[DRBD-user] DRBD tweaks

Thu May 27 21:40:19 CEST 2004

/ 2004-05-27 13:45:30 -0500
\ Roy Bixler:
> We have been using DRBD for close to a year now and it has been working well 
> for us.  However, recently a couple of messages have appeared in the log and 
> I'm not sure of their severity or of the best way of remedying them.  We use 
> Linux 2.4.26 kernel, DRBD 0.6.12 and the ext3 filesystem on a Debian Woody 
> system.
> 
> First, intermittently (a week or so apart), I saw the following message:
> 
> drbd0: [kjournald/982] sock_sendmsg time expired, ko = 4294967295

this happens if for the duration of one "timeout" (typically 6 seconds)
drbd cannot get one data block (typically 4K) through on its data
socket, but the drbd ping packets on the meta socket are still answered
in time.

this means that sometimes your network or nodes (maybe memory?)
are really busy.

the ko count is reset with each new data block,
and decremented with each drbd ping packet.
if ko count hits zero, connection is dropped (and NOT reestablished!)
to reconnect, you have to "/etc/init.d/drbd reconnect <resource_name>"
the default of ko count is zero, so it will wrap around at the first
ping to 1<<32 -1 == 4294967295 which effectively disables it;
you still see the warnings about it in the kernel log, so you know that
there probably is something wrong.
to enable the connection drop -> Standalone, give ko-count in the net
section some not too small positive value.

> Today, I saw this message:
> 
> drbd0: transferlog too small!!
> 
> I believe this involves setting the "tl-size" parameter.  How serious is this?  

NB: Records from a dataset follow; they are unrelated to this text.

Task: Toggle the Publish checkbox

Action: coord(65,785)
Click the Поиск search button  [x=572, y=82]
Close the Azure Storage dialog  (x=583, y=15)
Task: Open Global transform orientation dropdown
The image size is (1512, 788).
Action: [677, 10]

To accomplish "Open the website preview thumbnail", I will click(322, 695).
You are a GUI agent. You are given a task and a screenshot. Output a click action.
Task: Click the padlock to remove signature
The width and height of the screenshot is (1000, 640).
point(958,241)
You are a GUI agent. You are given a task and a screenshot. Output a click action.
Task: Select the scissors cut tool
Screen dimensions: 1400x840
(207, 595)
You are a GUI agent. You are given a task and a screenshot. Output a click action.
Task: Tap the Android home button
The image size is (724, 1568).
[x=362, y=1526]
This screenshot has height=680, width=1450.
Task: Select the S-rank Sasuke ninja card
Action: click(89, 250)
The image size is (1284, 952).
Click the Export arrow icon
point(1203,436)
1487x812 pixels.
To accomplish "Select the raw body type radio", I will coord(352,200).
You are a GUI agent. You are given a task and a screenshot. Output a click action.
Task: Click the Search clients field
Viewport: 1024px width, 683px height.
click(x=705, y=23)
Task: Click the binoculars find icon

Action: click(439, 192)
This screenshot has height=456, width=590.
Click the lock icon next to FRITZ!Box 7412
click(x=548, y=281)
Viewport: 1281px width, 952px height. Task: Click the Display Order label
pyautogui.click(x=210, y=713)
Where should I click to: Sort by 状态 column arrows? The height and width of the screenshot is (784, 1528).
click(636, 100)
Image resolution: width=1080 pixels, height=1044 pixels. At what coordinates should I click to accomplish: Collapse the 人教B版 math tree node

you risk strict write ordering.
violation is not very likely, but you risk it.

> What would be the best way to change this on both nodes?  For example, would 
> a procedure like the following work?  (Would it be overkill?)
> 
> a) change "tl-size" on secondary
> b) do /etc/init.d/drbd reconnect
> c) fail over to secondary
> d) change "tl-size" on former primary
> e) repeat step b
> f) fail back to original primary

you don't need to failover.
just edit the config file(s) [1] for increased tl-size,
and afterwards do
 /etc/init.d/drbd reconnect
on both nodes. you will see a couple of very fast SyncQuick's 

> Another thing is that I am running protocol B and I understand that protocol C 
> is preferred.  I assume the only way to safely switch protocols is to take 
> down the entire cluster, make the change and bring it back up again.

you can
 a) edit the conf files [1] for proto C # which will not have any effect yet.
 b) stop all drbds which currently are in Secondary state
 c) then do /etc/init.d/drbd reconnect for those in Primary state,
 d) start all drbds stopped in b)

if you have all primary on the same node,
b-d simplifies to 
 on Secondary: drbd stop
 on Primary:   drbd reconnect
 on Secondary: drbd start

	Lars Ellenberg

[1]
  you can edit a copy fist,
  and drbd --config drbd.conf.new checkconfig
  to be sure you did not make something stupid...